…so said the late R. C. Sproul in a timely and succinct blog post just last year. Sproul was a master of theological summary, and it is only fitting that we remember him for this service to the Christian Church in the wake of his recent departure.
Despite Sproul’s bluntness on this matter, support for the heresy of theopassionism (sometimes called theopaschitism or theopaschism) is on the rise in blogs and hymns and other media. So prevalent is this heresy in contemporary Christianity that, in the words of Michael Ward, it has become the “new orthodoxy” (“Theopaschitism,” in Heresies and How to Avoid Them, 61). By saying this he means that this heresy is no longer being taught accidentally (which is easy to do), but deliberately and defensively. It’s high time to stop this trend. It’s serious. Very serious.
That Christ, the theanthropic God-man, died on the cross is undisputed. What is at issue here is whether God himself died on the cross. And the answer is—and must be—an emphatic “no.” To suggest that God died is (1) to deny at least three of God’s attributes (viz., impassibility, immutability, and immortality), (2) to create a Trinitarian breach so great that Tritheism is unavoidable, (3) to make the miracle of incarnation unnecessary, and finally (and this is what makes it a heresy), (4) to render the whole Christian system inoperative such that, if it is true, we remain in our sins to this day.

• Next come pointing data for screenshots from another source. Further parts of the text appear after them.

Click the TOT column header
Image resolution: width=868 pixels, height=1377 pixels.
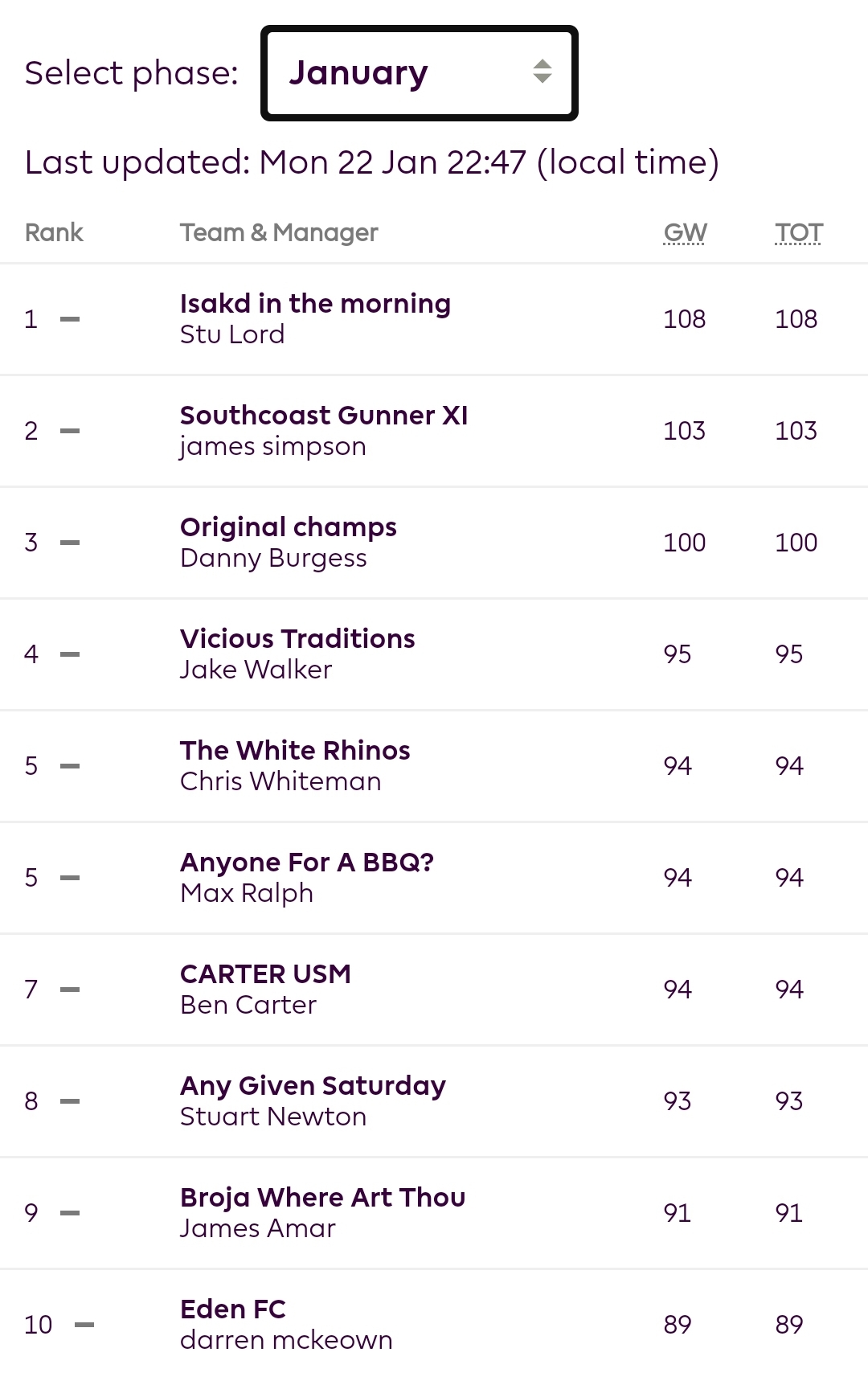pos(798,232)
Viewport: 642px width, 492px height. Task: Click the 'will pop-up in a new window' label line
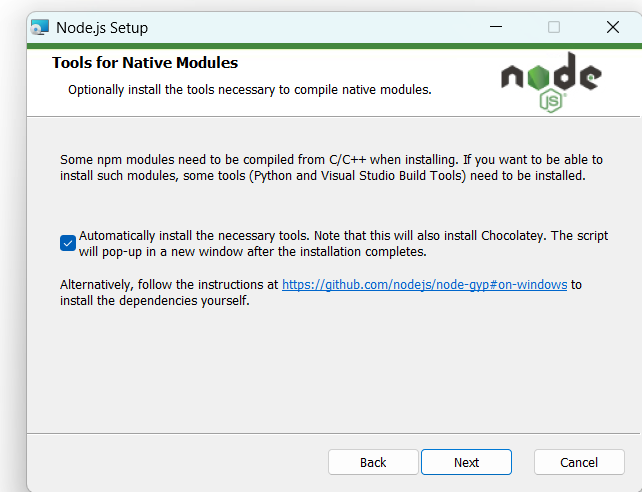pyautogui.click(x=253, y=251)
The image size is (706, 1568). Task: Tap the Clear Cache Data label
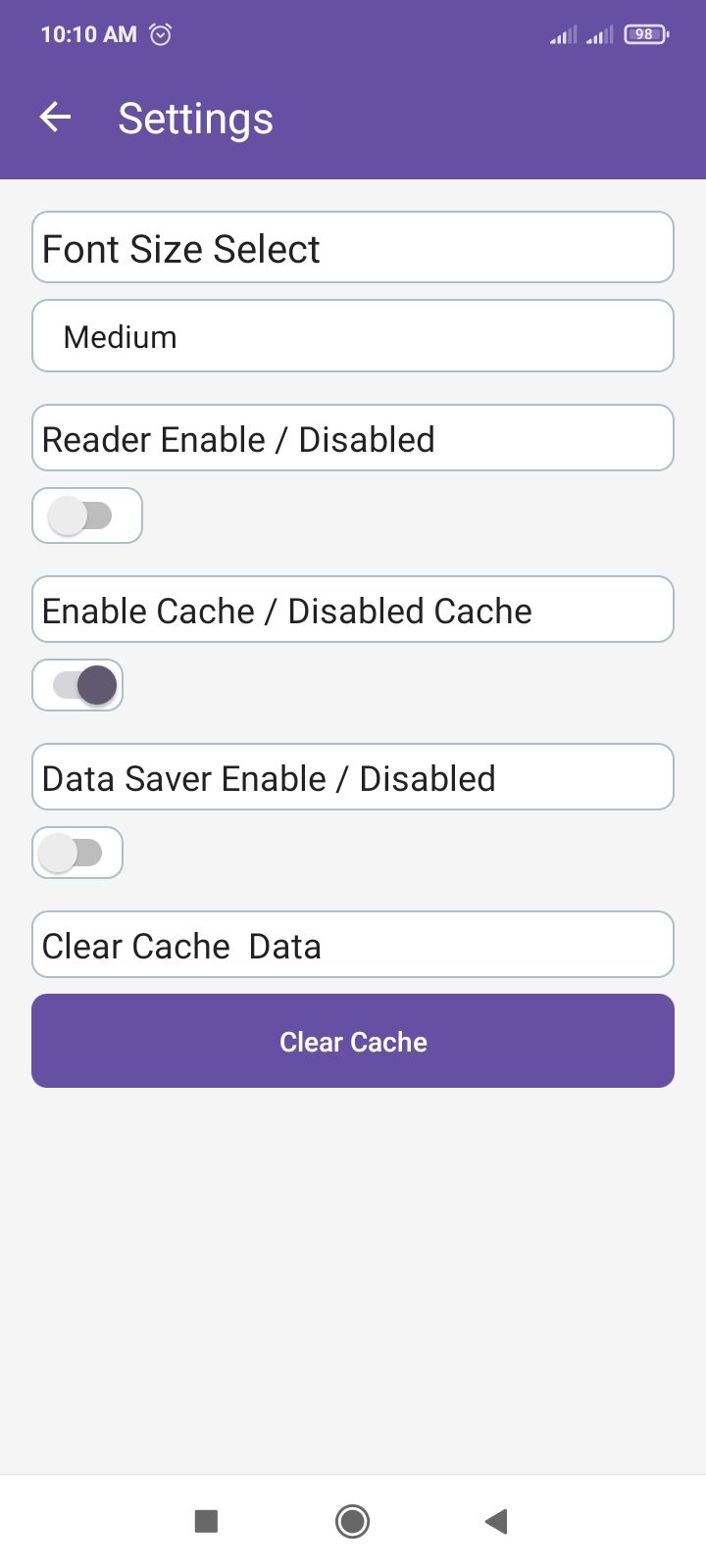click(x=181, y=946)
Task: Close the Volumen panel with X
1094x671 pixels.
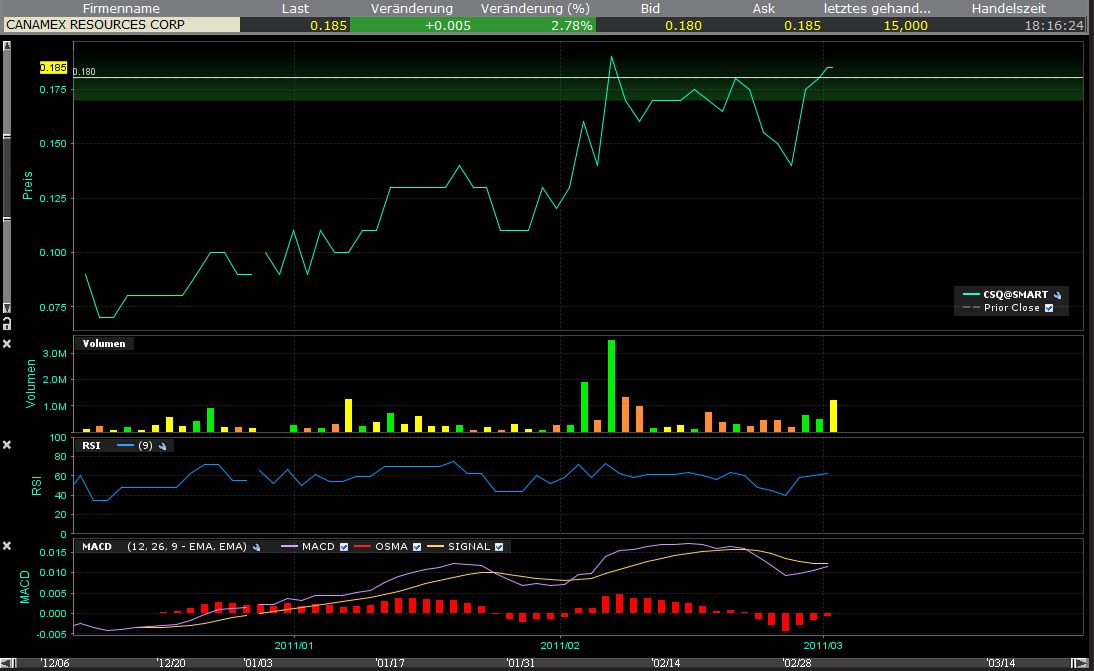Action: (7, 344)
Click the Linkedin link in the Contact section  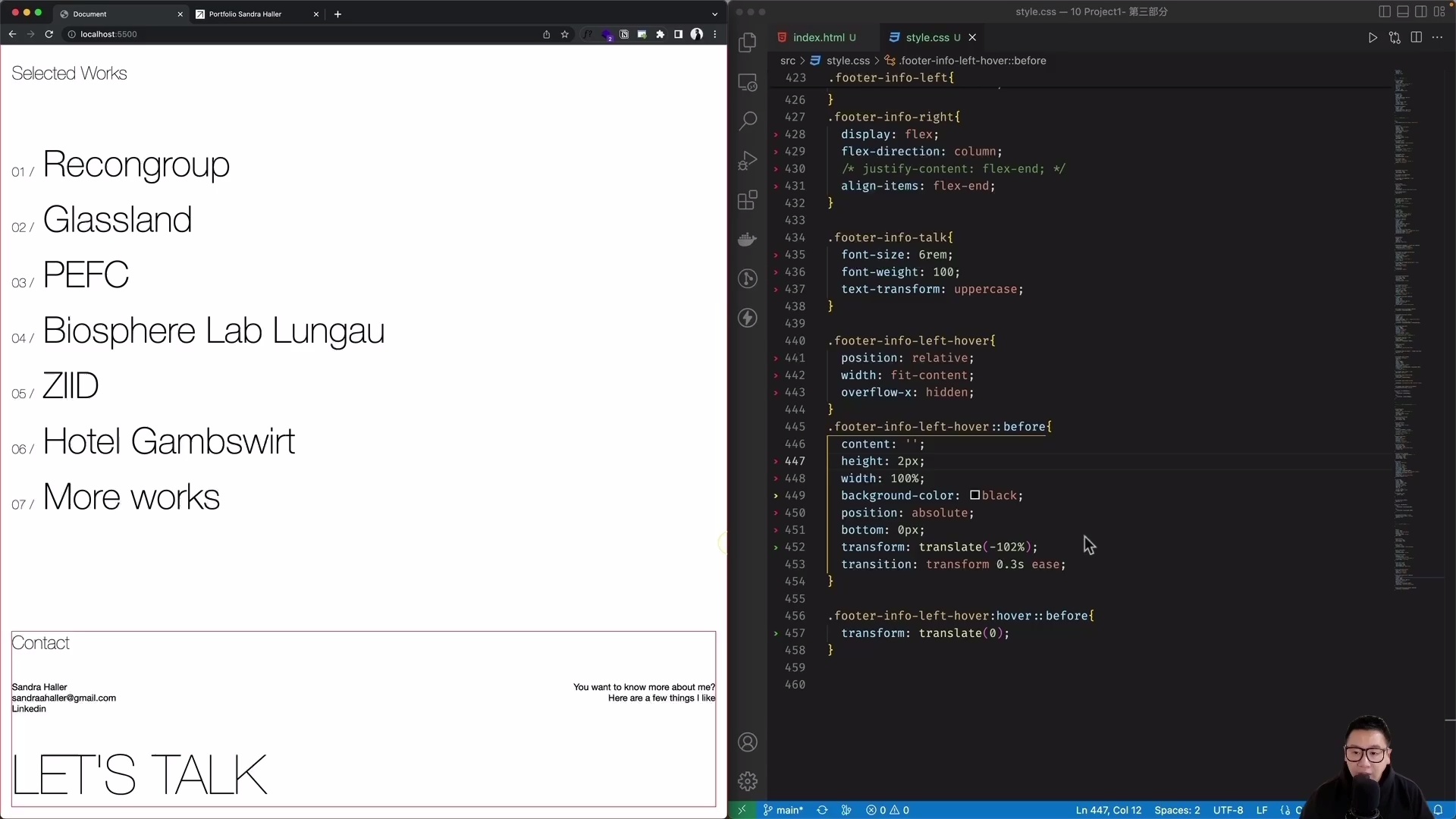pyautogui.click(x=29, y=708)
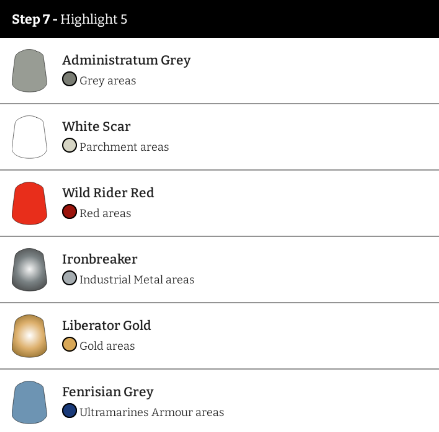Click the silver circle swatch beside Industrial Metal areas
Viewport: 439px width, 432px height.
coord(69,278)
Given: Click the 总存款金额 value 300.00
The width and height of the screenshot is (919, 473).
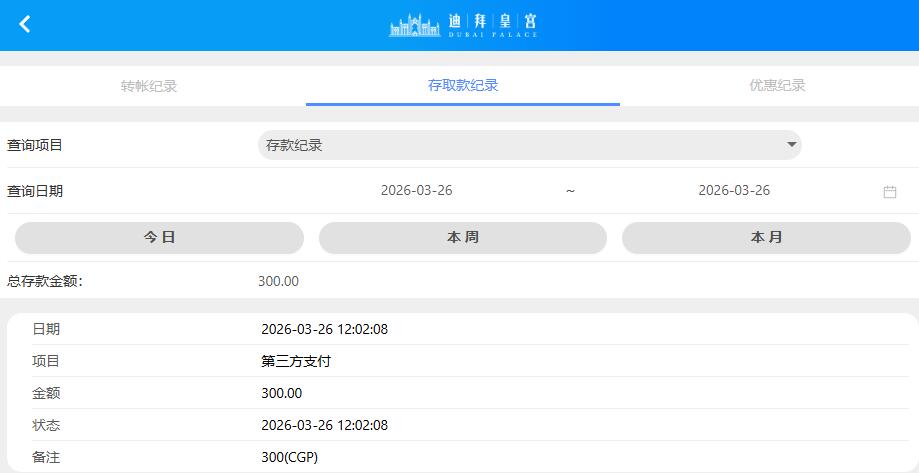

One searches in vain for Scriptures that say that God died. Some come close. Acts 20:28, for instance, speaks of “the church of God which he purchased with his own blood.” The strength of the argument is weakened by a textual variant so significant that the new Tyndale House version of the Greek NT has opted for the word kurios rather than theos, a reading that quite eliminates this verse as evidence for theopaschitism. But even if we retain the latter reading (which carries a “C” rating in UBS5), we are made immediately aware that God did not shed his own blood (after all, he hasn’t any), but rather the blood that was prepared for him in the incarnation. In no sense can this verse be taken to suggest that God died.
Christ suffered not as God, but as human (indeed, that was what was necessary—he had to suffer as we suffered). He felt God’s wrath in his humanity. We might even go so far as to say that God knew death through his humanity. But God did not die.
With Sproul, I do my charitable best to “give an indulgence” for ignorance in this matter, and continue to encourage this response. But the epidemic nature of this error has become vexing. It really must be stopped.